**TASK STATEMENT**.
Using the listing below, print exactly everything from the line with "Entertainment (59, 2123)" down to the line with "[X] (41, 2569)", both included, and nothing more.

**SUPPLIED ENTRIES**.
- - -

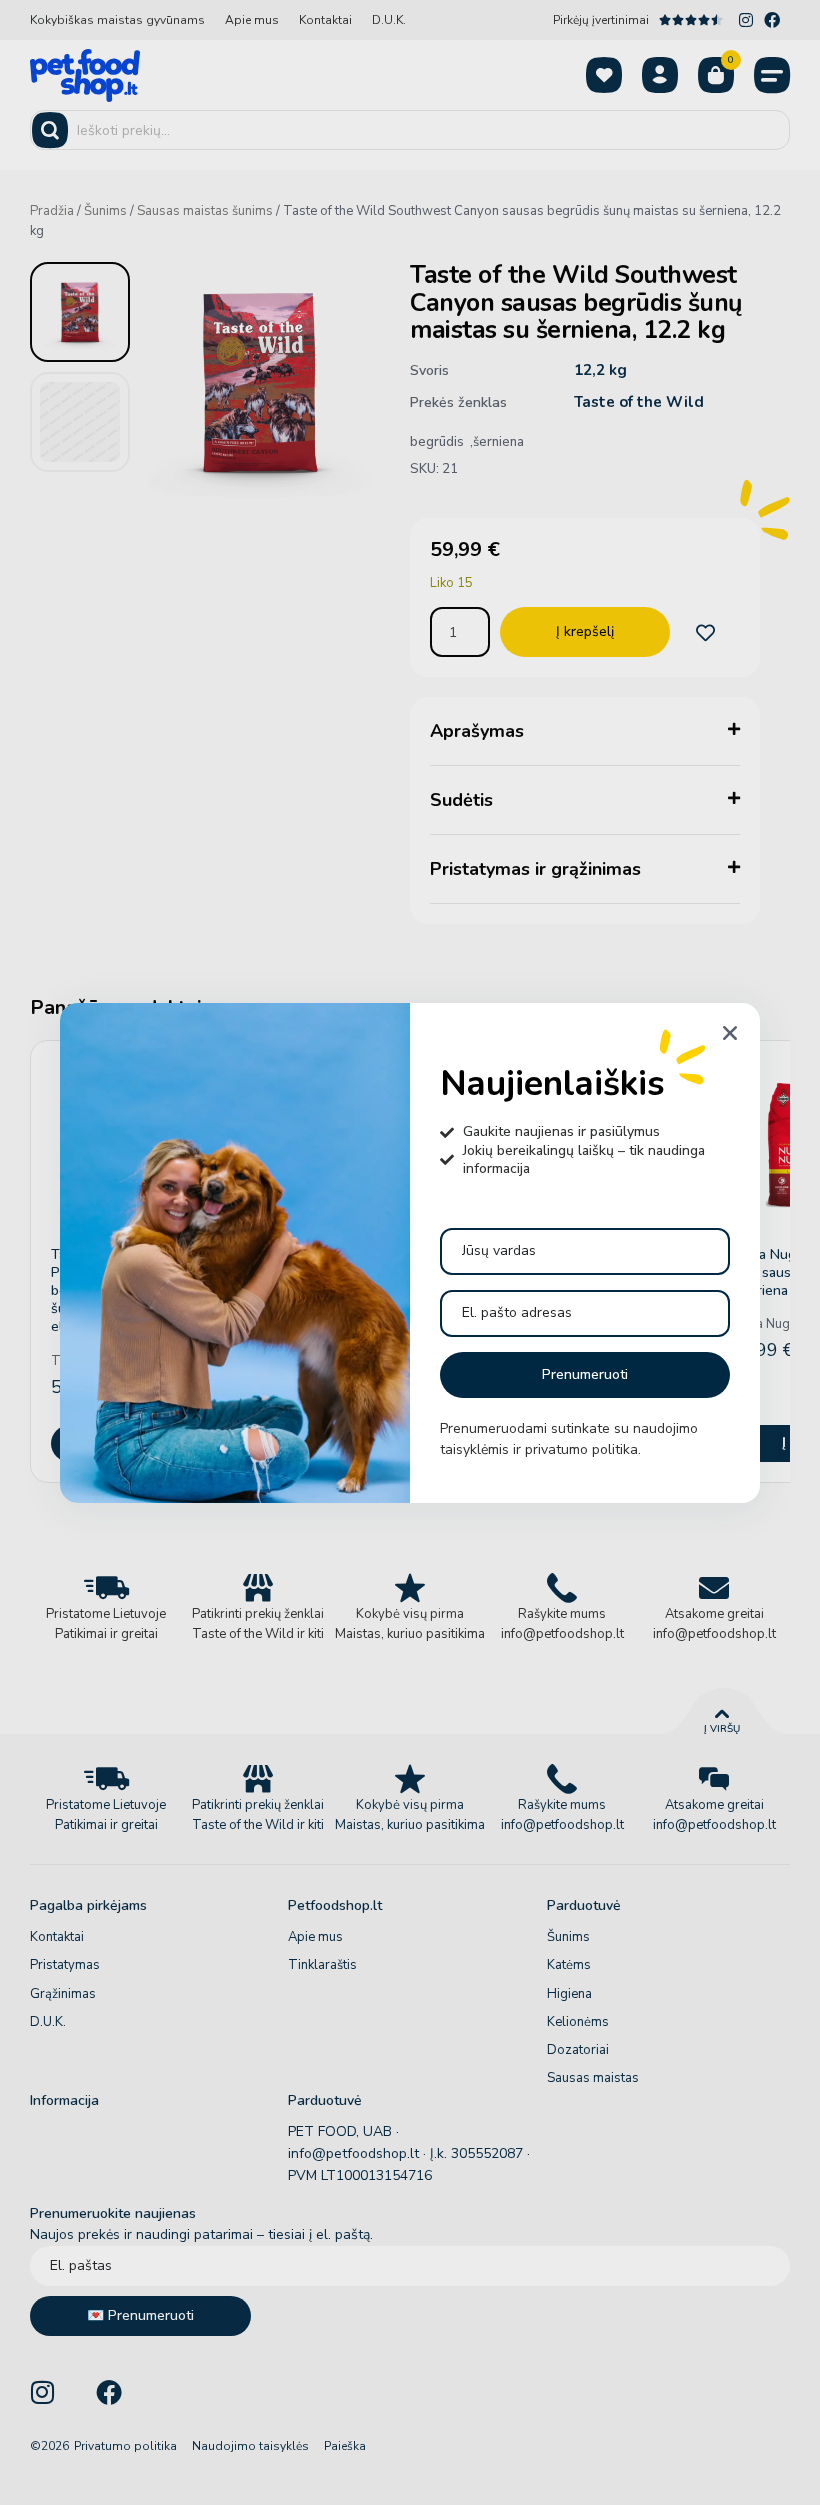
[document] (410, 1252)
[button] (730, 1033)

- - -

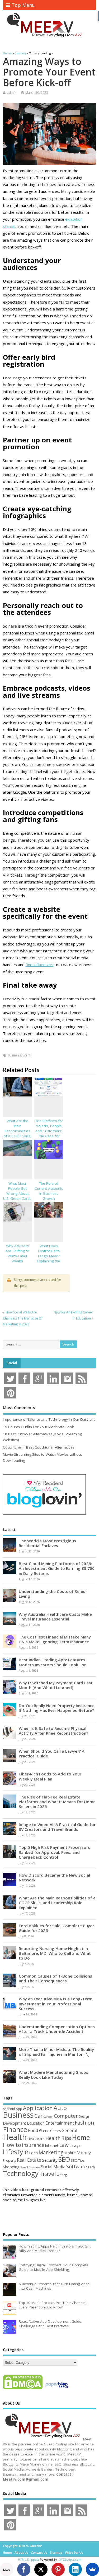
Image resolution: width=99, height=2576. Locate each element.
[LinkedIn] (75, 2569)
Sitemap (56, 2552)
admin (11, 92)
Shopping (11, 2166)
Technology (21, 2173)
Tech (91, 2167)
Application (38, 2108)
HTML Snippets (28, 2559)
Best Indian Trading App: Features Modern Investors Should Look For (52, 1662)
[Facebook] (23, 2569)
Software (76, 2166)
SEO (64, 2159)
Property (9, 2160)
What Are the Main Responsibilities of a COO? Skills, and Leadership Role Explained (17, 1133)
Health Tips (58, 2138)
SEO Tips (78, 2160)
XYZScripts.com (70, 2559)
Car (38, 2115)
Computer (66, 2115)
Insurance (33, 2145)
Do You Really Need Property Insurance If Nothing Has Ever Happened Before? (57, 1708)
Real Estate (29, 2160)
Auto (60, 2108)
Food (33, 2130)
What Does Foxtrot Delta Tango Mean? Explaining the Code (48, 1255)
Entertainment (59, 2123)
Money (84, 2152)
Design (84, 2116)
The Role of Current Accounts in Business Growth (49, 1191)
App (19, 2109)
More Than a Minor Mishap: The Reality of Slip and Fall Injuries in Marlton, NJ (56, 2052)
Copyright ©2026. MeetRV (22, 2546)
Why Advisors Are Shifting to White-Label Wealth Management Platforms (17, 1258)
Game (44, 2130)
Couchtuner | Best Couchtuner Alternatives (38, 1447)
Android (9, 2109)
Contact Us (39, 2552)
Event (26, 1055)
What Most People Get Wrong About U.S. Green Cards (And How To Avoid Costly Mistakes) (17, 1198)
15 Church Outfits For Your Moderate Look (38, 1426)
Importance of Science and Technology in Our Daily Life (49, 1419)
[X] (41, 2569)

- - -

**EXERCISE OUTPUT**.
Entertainment (59, 2123)
Money (84, 2152)
Design (84, 2116)
The Role of Current Accounts in Business Growth (49, 1191)
App (19, 2109)
More Than a Minor Mishap: The Reality of Slip and Fall Injuries in Marlton, NJ (56, 2052)
Copyright ©2026. MeetRV (22, 2546)
Why Advisors Are Shifting to White-Label Wealth Management Platforms (17, 1258)
Game (44, 2130)
Couchtuner | Best Couchtuner Alternatives (38, 1447)
Android (9, 2109)
Contact Us (39, 2552)
Event (26, 1055)
What Most People Get Wrong About U.S. Green Cards (And How To Avoid Costly Mistakes) (17, 1198)
15 Church Outfits For Your Moderate Look (38, 1426)
Importance of Science and Technology in Our Daily Life (49, 1419)
[X] (41, 2569)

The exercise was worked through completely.